Выбрать главу

Вернувшись домой, атаман написал письмо Франшэ д’Эсперрэ. Изложив коротко все то, что произошло за последние дни на Дону, атаман писал:

«…Нам нужна Ваша немедленная помощь. Вы обещали ее в ноябре, затем в декабре. И оба раза представители Франции и Англии торжественно заявляли, что они помнят об услуге, оказанной им Россией в 1914–1915 годах, и отплатят за нее, спасая Россию от окончательного краха сейчас и оказав ей помощь в последующем восстановлении. Солдаты, изнуренные 9-месячной борьбой без передышки, помнили это и держались. Но, когда помощь так и не пришла, силы начали покидать их, и они дрогнули. В течение этого месяца наш фронт откатился назад на 300 верст. И опять тысячи людей расстреливаются и подвергаются пыткам. Огромные запасы хлеба разграблены большевиками, и в будущем нас ожидают голод, нищета и бесчестье. Казаки больше не верят в помощь союзников. Со всех фронтов я получаю слезные мольбы – покажите нам этих союзников.

Помощь уже опоздала, но лучше поздно, чем никогда. Необходимо срочно направить хотя бы в направлении Луганска 3–4 батальона, чтобы слух о том, что Вы здесь, мог бы распространиться по фронту и поднять наш дух и решимость. Было бы хорошо, если бы Вы смогли направить войска на станцию Чернышевская, где моральная поддержка нужна более всего. Помощь необходима, и немедленная.

Я предвидел, что случится с капитаном Ошеном, первым французом, посетившим нас, и еще 30 декабря говорил об этом капитану Фукэ и Бертелло. И я говорю теперь: быстро пройдут 2–3 недели, и в результате неверия Дон падет и подчинится игу большевиков, а Франции придется либо вновь его завоевывать, используя значительные силы, либо допустить на несколько лет господство анархии в России.

Последний месяц Дон представляет собой бойню. 30 тысяч человек погибли за Отечество. Неужели же их кровь не заслуживает такого простого знака внимания, как посылка 3–4 батальонов с двумя батареями для моральной поддержки? Кровь русских, пролитая за победу Франции, взывает к небу и требует расплаты…» (Оригинал написан по-французски. – Примеч. ред.).

Это письмо повез капитан Фукэ в тот же вечер для отправки с особым курьером, и с тем же поездом атаман отправил генералу Деникину офицера с письмом, где в выражениях, полных негодования, описывал требования капитана Фукэ и прилагал подлинные условия, данные ему Фукэ.

29 января атаман получил телеграмму от капитана Фукэ, в которой тот писал, что он не пошлет войска в Луганск до тех пор, пока не получит с особым курьером присланного ему подписанного атаманом и прочими лицами соглашения о подчинении генералу Франшэ д’Эсперрэ и об уплате всех убытков французских горнопромышленников.

В 8 часов вечера атаман собрал чрезвычайное совещание управляющих отделами и членов Круга и прочел им требования представителя Франции.

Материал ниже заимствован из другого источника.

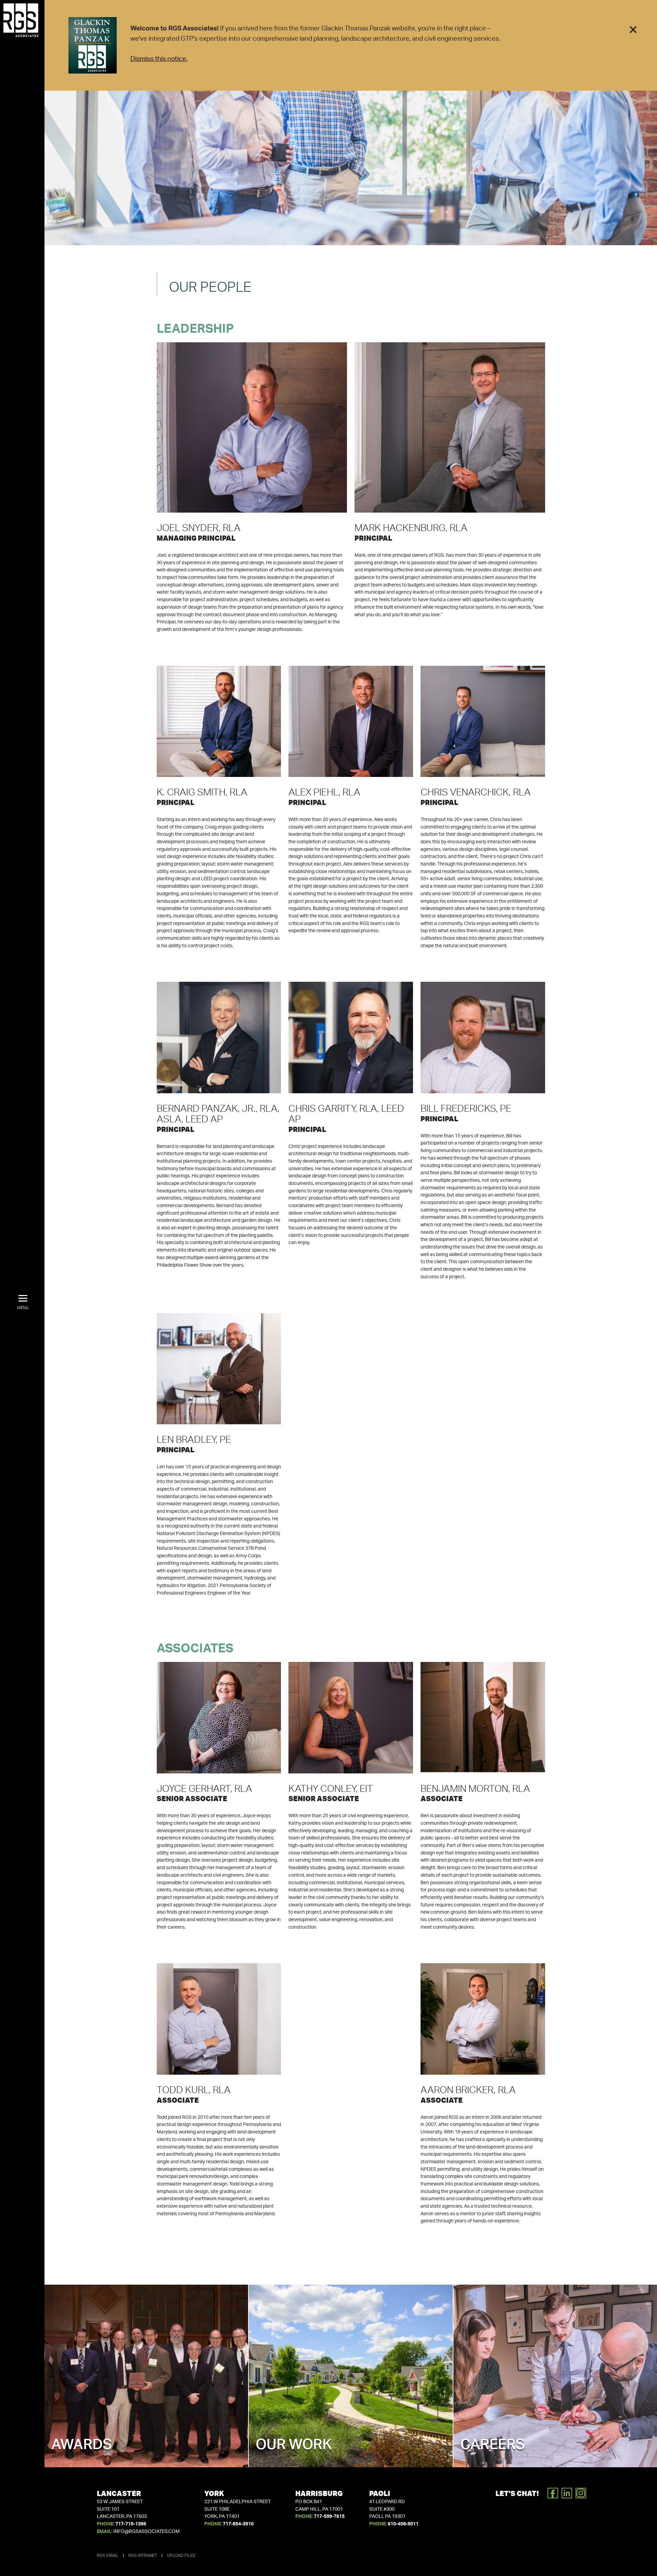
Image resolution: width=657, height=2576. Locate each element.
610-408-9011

Все правительство и интеллигентная часть Круга высказали свое полное негодование по поводу наглого поступка капитана Фукэ, – простые казаки молчали. Вопрос слишком близко касался их, и они готовы были подчиниться не только французскому генералу, но самому черту, лишь бы избавиться от большевиков. Члены правительства и Круга в лице его председателя В.А. Харламова выразили одобрение действиям атамана и сказали, что атаман иначе и не мог поступить.

Генерал Деникин на письмо атамана отозвался сейчас же следующей телеграммой: «0109. Главнокомандующий получил Ваше письмо и приложенные документы, возмущен сделанными Вам предложениями, которые произведены без ведома Главнокомандующего, и вполне одобряет Ваше отношение к предложениям. Подробная телеграмма следует вслед за этим. Екатеринодар, 30 января 1919 года. 01524. Романовский».

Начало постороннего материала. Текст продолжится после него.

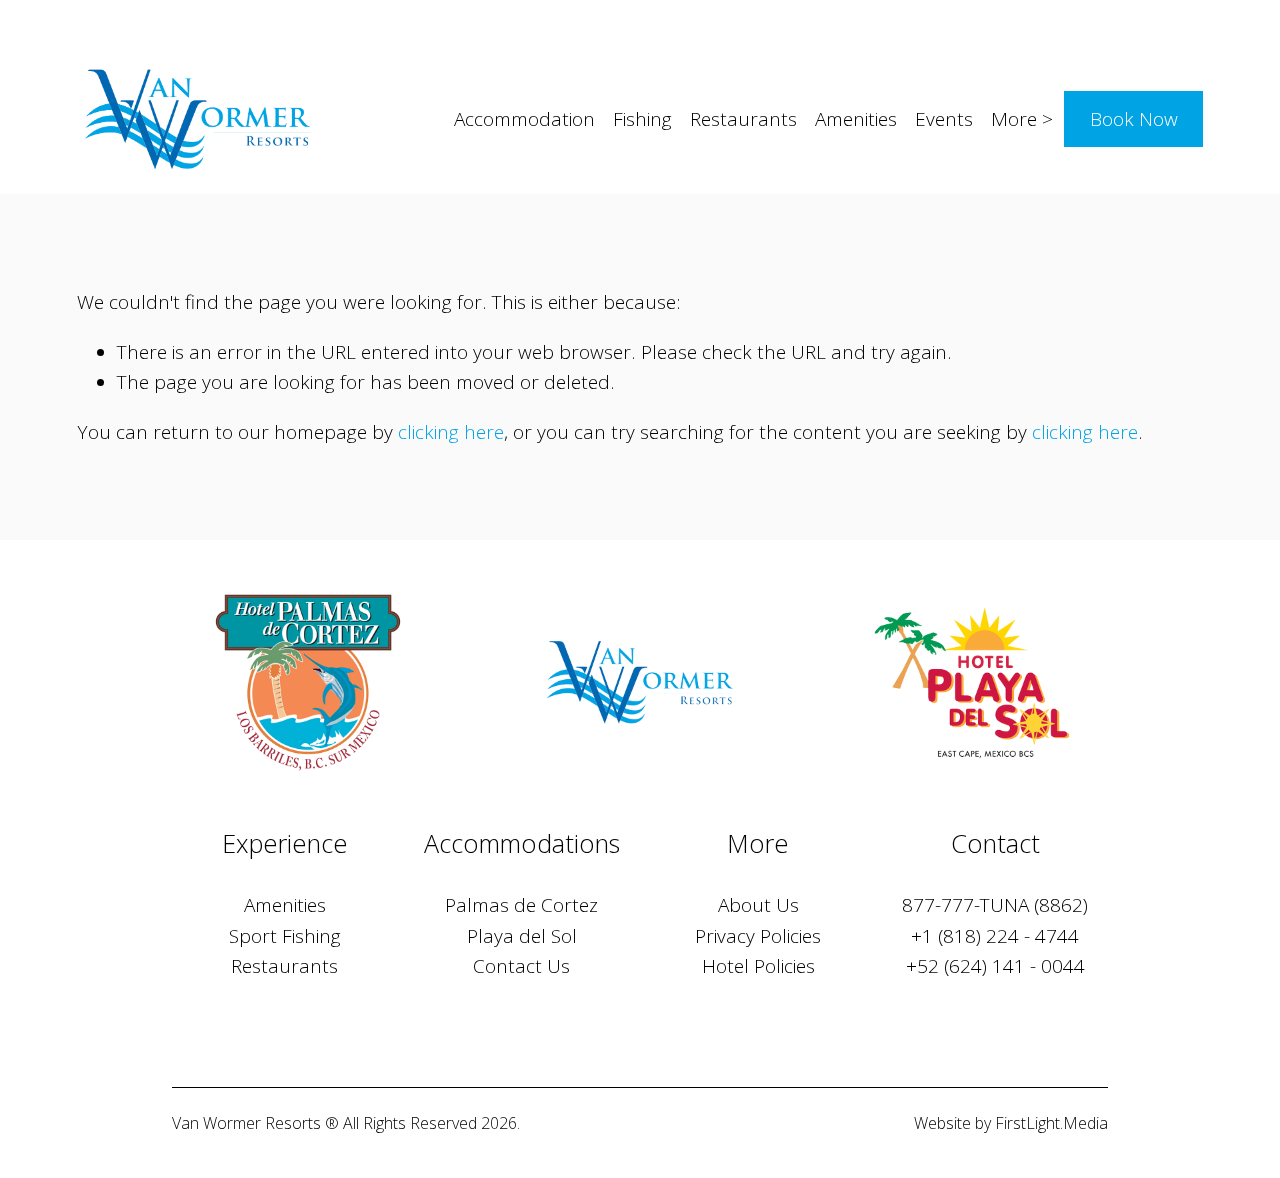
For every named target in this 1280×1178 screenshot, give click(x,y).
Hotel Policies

Но легче от этого не было. Факт оставался фактом. Прошло почти три месяца со дня первой связи с союзниками, а помощи от них не было никакой. Фронт быстро разлагался. 30 января еще четыре хороших полка на Северном фронте перешли на сторону красных.

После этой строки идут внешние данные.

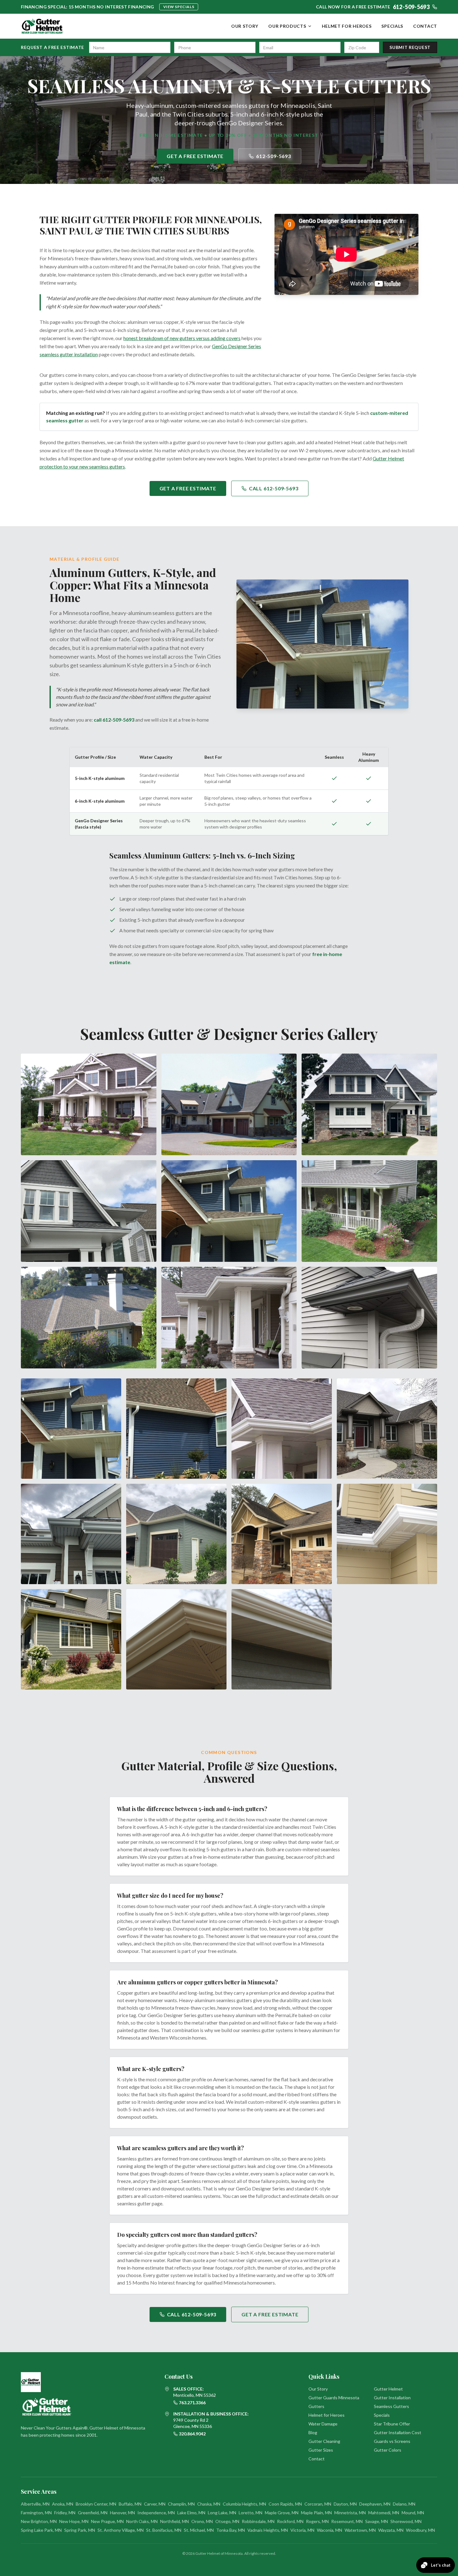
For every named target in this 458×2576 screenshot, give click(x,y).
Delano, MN (404, 2503)
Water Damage (322, 2423)
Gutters (316, 2406)
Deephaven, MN (374, 2503)
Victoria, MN (302, 2530)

В Новочеркасске служили панихиды по атамане Каледине, была годовщина его смерти, и хоронили командующего Южной армией генерала от артиллерии Иванова – он умер 29 января в Новочеркасске от сыпного тифа, и невольно печальные воспоминания и сопоставления шли в голову. Тяжелые это были дни. Дни смятения и сомнения, и в эти дни на свою вторую сессию собирался Большой Войсковой круг.